The records Start Marker

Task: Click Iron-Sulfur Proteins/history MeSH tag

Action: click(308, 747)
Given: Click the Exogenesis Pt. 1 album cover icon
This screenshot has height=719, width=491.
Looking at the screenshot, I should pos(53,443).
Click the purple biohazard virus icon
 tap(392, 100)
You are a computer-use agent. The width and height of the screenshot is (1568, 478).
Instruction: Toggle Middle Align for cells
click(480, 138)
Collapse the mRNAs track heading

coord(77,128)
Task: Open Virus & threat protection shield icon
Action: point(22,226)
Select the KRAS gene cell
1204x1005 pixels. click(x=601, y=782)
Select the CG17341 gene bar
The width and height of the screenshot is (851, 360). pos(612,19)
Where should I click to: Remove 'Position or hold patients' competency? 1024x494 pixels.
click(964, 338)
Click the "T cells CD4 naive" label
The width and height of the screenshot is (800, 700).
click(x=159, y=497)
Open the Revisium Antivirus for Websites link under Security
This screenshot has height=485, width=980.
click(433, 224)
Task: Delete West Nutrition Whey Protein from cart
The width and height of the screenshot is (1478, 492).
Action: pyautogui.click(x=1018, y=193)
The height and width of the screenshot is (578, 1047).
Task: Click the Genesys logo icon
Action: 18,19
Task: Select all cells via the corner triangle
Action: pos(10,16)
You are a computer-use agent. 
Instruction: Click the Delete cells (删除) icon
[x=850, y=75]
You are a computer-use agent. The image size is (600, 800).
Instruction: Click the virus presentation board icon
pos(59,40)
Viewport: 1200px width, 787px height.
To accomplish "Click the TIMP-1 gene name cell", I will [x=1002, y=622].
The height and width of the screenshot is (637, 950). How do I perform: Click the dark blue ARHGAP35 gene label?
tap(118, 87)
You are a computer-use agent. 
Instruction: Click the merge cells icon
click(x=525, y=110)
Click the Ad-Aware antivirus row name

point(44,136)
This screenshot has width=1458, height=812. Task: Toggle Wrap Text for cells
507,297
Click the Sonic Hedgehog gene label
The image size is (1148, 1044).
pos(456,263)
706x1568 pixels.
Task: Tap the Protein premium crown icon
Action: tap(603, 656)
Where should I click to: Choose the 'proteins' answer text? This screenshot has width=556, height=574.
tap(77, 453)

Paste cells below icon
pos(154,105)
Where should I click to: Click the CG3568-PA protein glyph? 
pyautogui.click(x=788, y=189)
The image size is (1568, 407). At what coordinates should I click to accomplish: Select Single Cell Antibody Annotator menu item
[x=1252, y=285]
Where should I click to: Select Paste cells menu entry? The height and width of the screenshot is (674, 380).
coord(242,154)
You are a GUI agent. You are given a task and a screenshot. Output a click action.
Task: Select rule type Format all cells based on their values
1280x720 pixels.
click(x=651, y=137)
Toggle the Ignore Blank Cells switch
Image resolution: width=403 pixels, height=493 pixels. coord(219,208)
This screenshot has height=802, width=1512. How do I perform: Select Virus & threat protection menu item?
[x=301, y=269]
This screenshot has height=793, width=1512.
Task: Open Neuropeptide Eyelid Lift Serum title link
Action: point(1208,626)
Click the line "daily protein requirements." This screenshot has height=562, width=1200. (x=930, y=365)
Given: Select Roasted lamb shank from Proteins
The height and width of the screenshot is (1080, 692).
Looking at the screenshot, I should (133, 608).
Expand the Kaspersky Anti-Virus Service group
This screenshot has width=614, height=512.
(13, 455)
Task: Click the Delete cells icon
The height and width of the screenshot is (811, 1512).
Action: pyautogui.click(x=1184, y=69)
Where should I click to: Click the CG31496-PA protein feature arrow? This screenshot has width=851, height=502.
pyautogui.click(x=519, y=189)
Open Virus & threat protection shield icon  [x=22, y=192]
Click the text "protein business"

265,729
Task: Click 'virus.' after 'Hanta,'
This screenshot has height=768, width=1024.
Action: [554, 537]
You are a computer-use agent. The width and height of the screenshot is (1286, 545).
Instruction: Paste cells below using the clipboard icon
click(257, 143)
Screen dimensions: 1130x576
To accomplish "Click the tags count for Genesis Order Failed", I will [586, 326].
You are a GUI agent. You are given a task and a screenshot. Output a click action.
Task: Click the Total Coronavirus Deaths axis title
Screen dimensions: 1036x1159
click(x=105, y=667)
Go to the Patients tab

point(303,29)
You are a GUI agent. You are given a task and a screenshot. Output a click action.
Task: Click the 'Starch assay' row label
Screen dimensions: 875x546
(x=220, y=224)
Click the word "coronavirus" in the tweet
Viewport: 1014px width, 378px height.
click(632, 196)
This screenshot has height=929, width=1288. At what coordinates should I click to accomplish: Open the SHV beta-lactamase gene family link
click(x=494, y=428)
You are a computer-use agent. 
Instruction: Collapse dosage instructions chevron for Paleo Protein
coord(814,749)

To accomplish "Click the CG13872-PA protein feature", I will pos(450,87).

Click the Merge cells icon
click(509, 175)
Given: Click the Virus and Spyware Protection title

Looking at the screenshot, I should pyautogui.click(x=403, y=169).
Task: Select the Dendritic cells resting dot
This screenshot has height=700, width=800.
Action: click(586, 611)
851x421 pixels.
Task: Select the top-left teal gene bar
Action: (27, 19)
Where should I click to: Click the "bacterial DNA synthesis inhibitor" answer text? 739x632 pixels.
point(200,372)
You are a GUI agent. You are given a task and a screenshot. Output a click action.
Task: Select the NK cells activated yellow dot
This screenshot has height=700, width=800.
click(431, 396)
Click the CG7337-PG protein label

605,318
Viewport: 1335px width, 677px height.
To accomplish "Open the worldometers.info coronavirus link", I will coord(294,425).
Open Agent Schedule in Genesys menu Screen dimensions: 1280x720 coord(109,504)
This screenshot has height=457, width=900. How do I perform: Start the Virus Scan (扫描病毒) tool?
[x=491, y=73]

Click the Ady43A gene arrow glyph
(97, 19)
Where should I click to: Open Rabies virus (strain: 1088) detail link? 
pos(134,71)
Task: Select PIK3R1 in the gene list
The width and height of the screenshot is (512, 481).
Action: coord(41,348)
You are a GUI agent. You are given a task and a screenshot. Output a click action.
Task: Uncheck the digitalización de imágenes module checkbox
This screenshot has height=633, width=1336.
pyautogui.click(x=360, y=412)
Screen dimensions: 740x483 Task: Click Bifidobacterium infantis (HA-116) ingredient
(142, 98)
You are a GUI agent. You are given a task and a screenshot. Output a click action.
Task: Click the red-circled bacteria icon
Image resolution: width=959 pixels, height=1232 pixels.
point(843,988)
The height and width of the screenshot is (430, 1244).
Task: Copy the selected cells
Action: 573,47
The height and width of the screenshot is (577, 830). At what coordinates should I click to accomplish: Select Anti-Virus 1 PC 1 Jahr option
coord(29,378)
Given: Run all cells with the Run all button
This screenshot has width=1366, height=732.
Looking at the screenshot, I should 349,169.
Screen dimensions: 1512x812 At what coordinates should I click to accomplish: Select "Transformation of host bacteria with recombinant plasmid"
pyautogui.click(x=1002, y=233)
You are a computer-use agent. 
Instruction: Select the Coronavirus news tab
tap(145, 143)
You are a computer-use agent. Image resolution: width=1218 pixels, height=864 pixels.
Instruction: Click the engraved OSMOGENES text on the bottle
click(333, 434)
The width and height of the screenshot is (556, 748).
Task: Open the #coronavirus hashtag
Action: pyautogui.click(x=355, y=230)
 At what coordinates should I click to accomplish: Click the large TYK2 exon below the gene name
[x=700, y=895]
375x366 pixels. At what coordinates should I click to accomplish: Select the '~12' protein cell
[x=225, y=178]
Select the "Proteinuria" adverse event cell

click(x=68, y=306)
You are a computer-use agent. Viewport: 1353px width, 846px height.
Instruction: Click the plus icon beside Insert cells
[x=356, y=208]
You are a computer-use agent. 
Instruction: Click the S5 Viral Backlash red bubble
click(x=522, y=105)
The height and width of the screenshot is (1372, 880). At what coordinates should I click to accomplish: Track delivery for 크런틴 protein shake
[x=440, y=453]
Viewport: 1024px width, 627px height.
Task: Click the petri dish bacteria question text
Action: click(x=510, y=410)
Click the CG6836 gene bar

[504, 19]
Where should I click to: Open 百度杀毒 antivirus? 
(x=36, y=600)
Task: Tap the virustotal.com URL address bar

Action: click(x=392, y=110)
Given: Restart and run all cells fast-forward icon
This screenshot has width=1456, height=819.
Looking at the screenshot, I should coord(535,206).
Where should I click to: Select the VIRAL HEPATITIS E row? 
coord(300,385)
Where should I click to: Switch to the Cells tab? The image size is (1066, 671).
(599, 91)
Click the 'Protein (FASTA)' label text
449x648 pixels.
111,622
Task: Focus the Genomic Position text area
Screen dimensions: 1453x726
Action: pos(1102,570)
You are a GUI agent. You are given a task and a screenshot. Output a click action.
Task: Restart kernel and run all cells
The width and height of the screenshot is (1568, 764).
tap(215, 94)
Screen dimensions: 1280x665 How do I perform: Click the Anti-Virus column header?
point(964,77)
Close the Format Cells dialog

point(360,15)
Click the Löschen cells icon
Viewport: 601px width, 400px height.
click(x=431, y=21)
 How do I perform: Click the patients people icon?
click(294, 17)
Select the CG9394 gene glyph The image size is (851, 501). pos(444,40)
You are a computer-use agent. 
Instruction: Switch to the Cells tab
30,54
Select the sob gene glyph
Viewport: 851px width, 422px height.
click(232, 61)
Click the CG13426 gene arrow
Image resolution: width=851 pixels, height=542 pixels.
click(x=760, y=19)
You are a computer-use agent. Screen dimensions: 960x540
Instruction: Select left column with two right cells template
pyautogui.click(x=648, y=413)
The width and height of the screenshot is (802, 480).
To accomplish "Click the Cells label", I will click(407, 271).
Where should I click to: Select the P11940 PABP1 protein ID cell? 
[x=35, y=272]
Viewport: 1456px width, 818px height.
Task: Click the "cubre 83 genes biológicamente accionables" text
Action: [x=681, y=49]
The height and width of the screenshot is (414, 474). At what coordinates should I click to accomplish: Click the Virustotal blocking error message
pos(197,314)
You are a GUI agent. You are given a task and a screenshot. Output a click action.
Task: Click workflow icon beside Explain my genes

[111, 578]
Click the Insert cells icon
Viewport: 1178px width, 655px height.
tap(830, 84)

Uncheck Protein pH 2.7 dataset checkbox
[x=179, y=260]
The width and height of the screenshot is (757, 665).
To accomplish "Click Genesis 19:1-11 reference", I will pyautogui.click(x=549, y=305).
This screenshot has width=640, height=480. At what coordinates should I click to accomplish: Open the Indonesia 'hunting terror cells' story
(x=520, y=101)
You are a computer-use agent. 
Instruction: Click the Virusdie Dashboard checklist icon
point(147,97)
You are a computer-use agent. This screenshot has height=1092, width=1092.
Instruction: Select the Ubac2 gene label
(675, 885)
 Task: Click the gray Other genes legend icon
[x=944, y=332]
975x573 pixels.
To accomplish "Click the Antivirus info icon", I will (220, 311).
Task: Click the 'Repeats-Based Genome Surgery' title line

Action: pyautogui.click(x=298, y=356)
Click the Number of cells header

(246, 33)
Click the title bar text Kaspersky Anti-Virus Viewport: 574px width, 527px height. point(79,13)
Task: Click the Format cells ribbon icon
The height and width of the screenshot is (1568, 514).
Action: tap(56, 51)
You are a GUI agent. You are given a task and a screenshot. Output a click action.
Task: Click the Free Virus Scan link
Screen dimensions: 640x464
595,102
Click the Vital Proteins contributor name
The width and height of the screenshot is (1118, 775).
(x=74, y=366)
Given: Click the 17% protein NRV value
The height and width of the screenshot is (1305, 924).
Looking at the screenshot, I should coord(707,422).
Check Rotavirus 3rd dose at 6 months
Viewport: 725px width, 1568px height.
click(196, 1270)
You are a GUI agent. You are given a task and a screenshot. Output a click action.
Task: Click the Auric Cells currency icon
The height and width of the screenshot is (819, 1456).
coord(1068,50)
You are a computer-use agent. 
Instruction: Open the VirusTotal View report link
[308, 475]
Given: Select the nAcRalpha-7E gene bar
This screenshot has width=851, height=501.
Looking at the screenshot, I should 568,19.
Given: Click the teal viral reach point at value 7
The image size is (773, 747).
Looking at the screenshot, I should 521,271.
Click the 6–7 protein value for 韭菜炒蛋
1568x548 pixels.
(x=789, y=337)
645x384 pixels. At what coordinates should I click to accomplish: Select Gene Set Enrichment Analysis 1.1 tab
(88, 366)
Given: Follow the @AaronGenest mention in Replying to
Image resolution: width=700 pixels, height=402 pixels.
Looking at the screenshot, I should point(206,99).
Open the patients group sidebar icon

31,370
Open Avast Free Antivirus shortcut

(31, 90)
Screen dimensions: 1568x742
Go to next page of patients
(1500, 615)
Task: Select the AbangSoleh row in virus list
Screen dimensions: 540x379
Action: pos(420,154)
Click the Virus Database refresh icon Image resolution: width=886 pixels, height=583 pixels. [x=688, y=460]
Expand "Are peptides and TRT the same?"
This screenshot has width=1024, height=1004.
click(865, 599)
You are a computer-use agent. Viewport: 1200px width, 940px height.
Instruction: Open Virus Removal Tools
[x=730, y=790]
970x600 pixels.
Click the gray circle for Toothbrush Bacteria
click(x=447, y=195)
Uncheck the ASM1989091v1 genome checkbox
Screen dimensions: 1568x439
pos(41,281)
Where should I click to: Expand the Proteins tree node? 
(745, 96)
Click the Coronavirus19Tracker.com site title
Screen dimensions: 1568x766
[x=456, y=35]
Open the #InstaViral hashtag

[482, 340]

The records End Marker

Task details: Would you copy, unchanged, the stretch of the records above that begins at the line containing "Click the Löschen cells icon" and ends at the line containing "975x573 pixels.", and only that?

Answer to this exercise:
Click the Löschen cells icon
Viewport: 601px width, 400px height.
click(x=431, y=21)
 How do I perform: Click the patients people icon?
click(294, 17)
Select the CG9394 gene glyph The image size is (851, 501). pos(444,40)
You are a computer-use agent. 
Instruction: Switch to the Cells tab
30,54
Select the sob gene glyph
Viewport: 851px width, 422px height.
click(232, 61)
Click the CG13426 gene arrow
Image resolution: width=851 pixels, height=542 pixels.
click(x=760, y=19)
You are a computer-use agent. Screen dimensions: 960x540
Instruction: Select left column with two right cells template
pyautogui.click(x=648, y=413)
The width and height of the screenshot is (802, 480).
To accomplish "Click the Cells label", I will click(407, 271).
Where should I click to: Select the P11940 PABP1 protein ID cell? 
[x=35, y=272]
Viewport: 1456px width, 818px height.
Task: Click the "cubre 83 genes biológicamente accionables" text
Action: [x=681, y=49]
The height and width of the screenshot is (414, 474). At what coordinates should I click to accomplish: Click the Virustotal blocking error message
pos(197,314)
You are a GUI agent. You are given a task and a screenshot. Output a click action.
Task: Click workflow icon beside Explain my genes

[111, 578]
Click the Insert cells icon
Viewport: 1178px width, 655px height.
tap(830, 84)

Uncheck Protein pH 2.7 dataset checkbox
[x=179, y=260]
The width and height of the screenshot is (757, 665).
To accomplish "Click Genesis 19:1-11 reference", I will pyautogui.click(x=549, y=305).
This screenshot has width=640, height=480. At what coordinates should I click to accomplish: Open the Indonesia 'hunting terror cells' story
(x=520, y=101)
You are a computer-use agent. 
Instruction: Click the Virusdie Dashboard checklist icon
point(147,97)
You are a computer-use agent. This screenshot has height=1092, width=1092.
Instruction: Select the Ubac2 gene label
(675, 885)
 Task: Click the gray Other genes legend icon
[x=944, y=332]
975x573 pixels.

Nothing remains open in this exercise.